Dernière mise à jour à 08h39 le 03/05
Alitalia a annoncé mardi que son conseil d'administration avait décidé de demander formellement au gouvernement que le transporteur soit soumis à une administration spéciale après que les employés aient rejeté son dernier plan de sauvetage destiné à débloquer les financements dont la compagnie a tant besoin. La majorité des salariés d'Alitalia ont voté la semaine dernière contre un plan de restructuration qui prévoyait des réductions d'emplois et de salaires, rendant impossible pour la compagnie aérienne nationale italienne en fort déficit de sécuriser les fonds nécessaires pour que ses avions volent. Alitalia a néanmoins ajouté que son calendrier de vol resterait inchangé.

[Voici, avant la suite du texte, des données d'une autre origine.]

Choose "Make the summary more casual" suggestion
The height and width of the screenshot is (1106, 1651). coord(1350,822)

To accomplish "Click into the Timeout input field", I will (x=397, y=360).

Une fois qu'Alitalia sera placée sous administration spéciale, le gouvernement de Rome nommera un ou plusieurs commissaires qui évalueront si elle peut être refondue -soit en tant que société autonome, soit par vente partielle ou totale- ou si elle doit purement et simplement être liquidée. De leur côté, les Italiens regardent leur compagnie porte-drapeau Alitalia entrer dans une autre tourmente financière et un nombre croissant d'entre eux croient que ce serait mieux pour le pays qu'elle disparaisse. Indignés et lassés par les renflouements d'État répétés qui ont coûté aux contribuables plus de 7 milliards d'Euros en dix ans, de nombreux Italiens déferlent sur les médias sociaux pour exhorter le gouvernement à résister à la tentation politique de se précipiter à nouveau à son secours.

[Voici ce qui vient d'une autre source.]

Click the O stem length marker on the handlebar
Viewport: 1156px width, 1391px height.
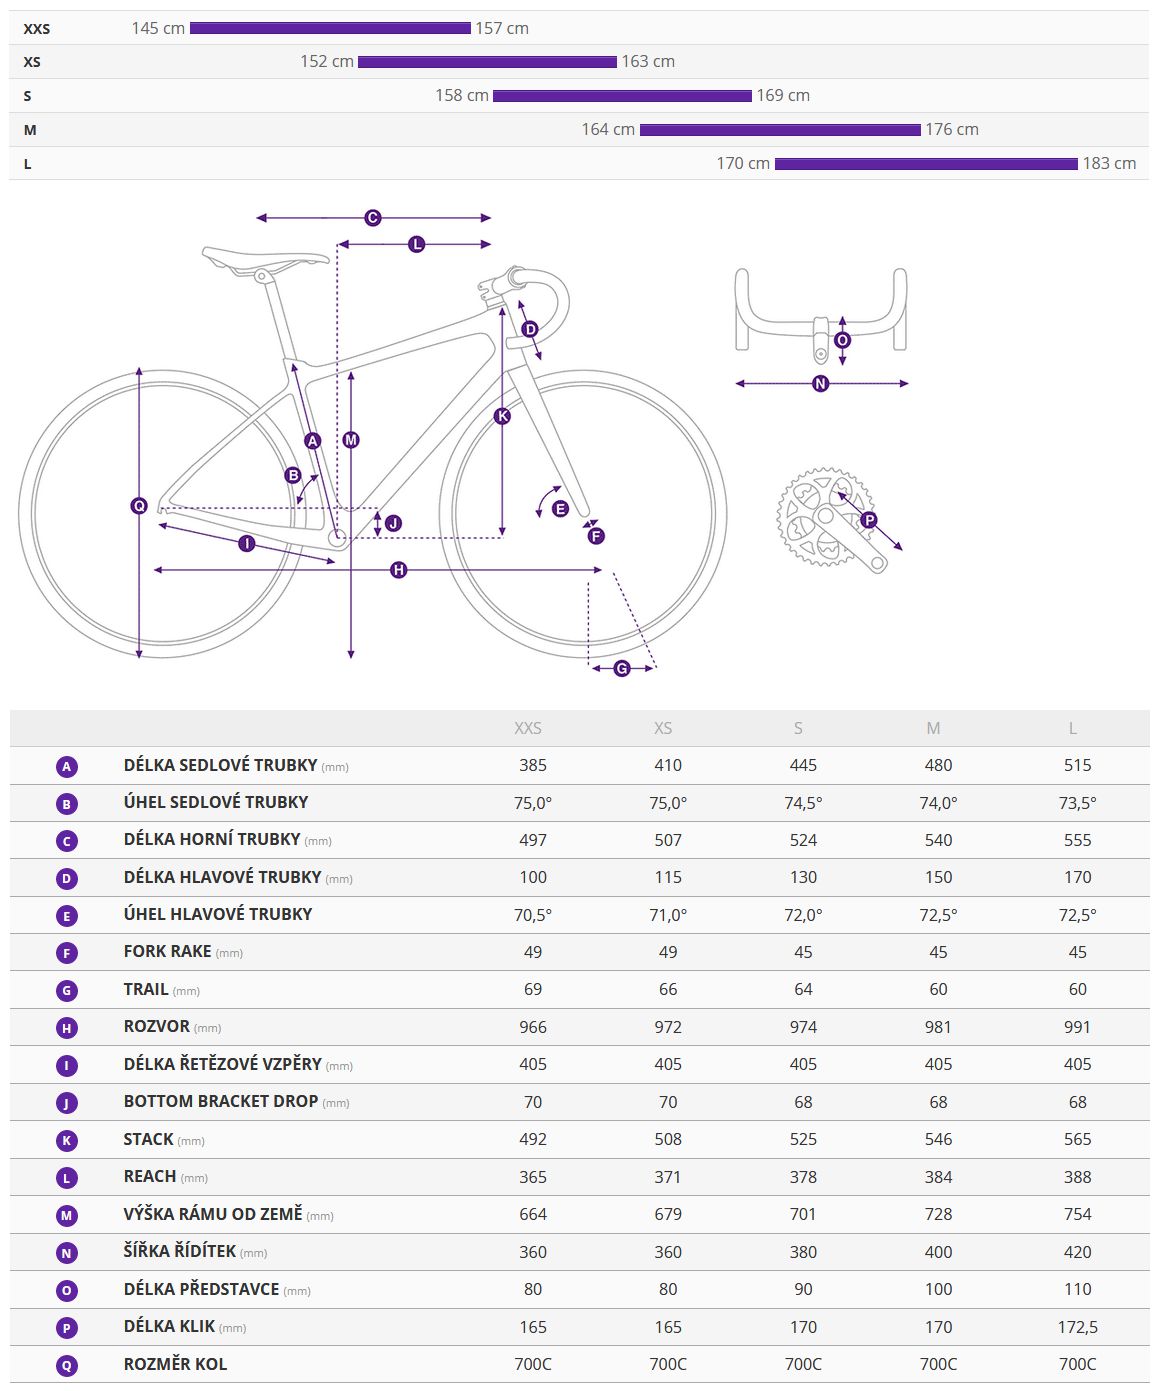(842, 341)
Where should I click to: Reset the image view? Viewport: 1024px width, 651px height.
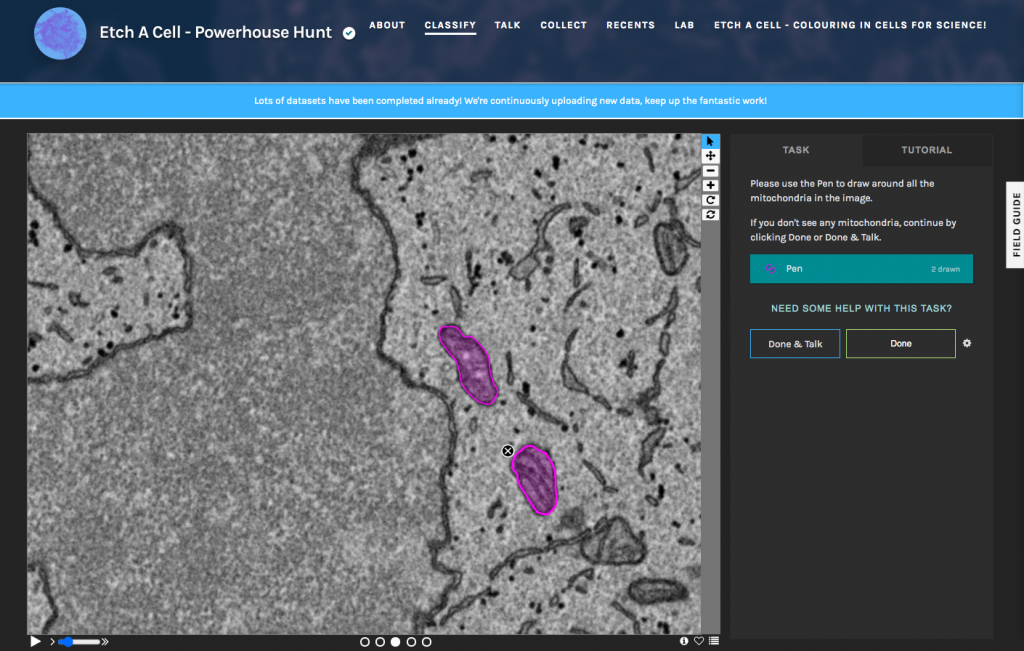pyautogui.click(x=710, y=214)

« En termes électoraux, Alitalia ne vaut rien. C'est un poids mort », a déclaré l'un d'entre eux, Angelino Ghinelli, dans une véritable tempête de médias sociaux qui n'est pas passée inaperçue à Rome, où les ministres ont jusqu'ici montré une forte réticence à offrir de nouvelles garanties. « Sauver Alitalia, ça suffit », a écrit Cinzia Briguglio, l'une des quelque 1 000 signataires d'une pétition en ligne qui a débuté cette semaine, demandant au gouvernement de ne pas s'impliquer. Des groupes de consommateurs se sont également lancés dans la bataille, dont un, Codacons, qui a menacé de demander à la Cour des comptes italienne, un auditeur judiciaire, d'examiner tout plan de sauvetage de l'État. Ce tribunal peut sanctionner des responsables, y compris des ministres, pour avoir gaspillé des fonds publics. Un sondage d'opinion publié vendredi quatre jours après que les employés d'Alitalia aient voté pour rejeter un plan de sauvetage soutenu par le syndicat proposé par la direction, montre d'ailleurs que 77% des Italiens estiment que la compagnie aérienne devrait être laissée aller à la faillite.
« Il est clair que les Italiens s'opposent à ce que les gouvernements réduisent systématiquement les déficits pour gérer le problème des entreprises en crise », a déclaré Natascia Turato, directeur d'Index Research, dans un commentaire publié en ligne par ce cabinet, ainsi que les résultats de son sondage. Sans le soutien de l'État, il est probable qu'Alitalia s'effondrera. Les compagnies aériennes rivales montrent quant à elles peu d'intérêt à l'acheter, et les créanciers refusent de prêter plus d'argent après que les employés aient voté la semaine dernière contre un plan de sauvetage qui aurait supprimé 1 700 emplois et réduit les salaires. Le gouvernement a également exclu de re-nationaliser l'ancienne entreprise publique, autrefois symbole du boom économique de l'après-guerre en Italie, mais aujourd'hui en train de lutter contre la concurrence des transporteurs low cost Ryanair et EasyJet. Le Ministre italien des finances, Pier Carlo Padoan, est même allé un peu plus loin, affirmant que le gouvernement ne voulait pas, directement ou indirectement, investir du capital. Mais avec une élection générale prévue pour mai 2018, peu d'Italiens croient que le Parti démocratique au pouvoir ne fera rien et se contentera de regarder Alitalia couler et ses 12 500 salariés perdre leur emploi.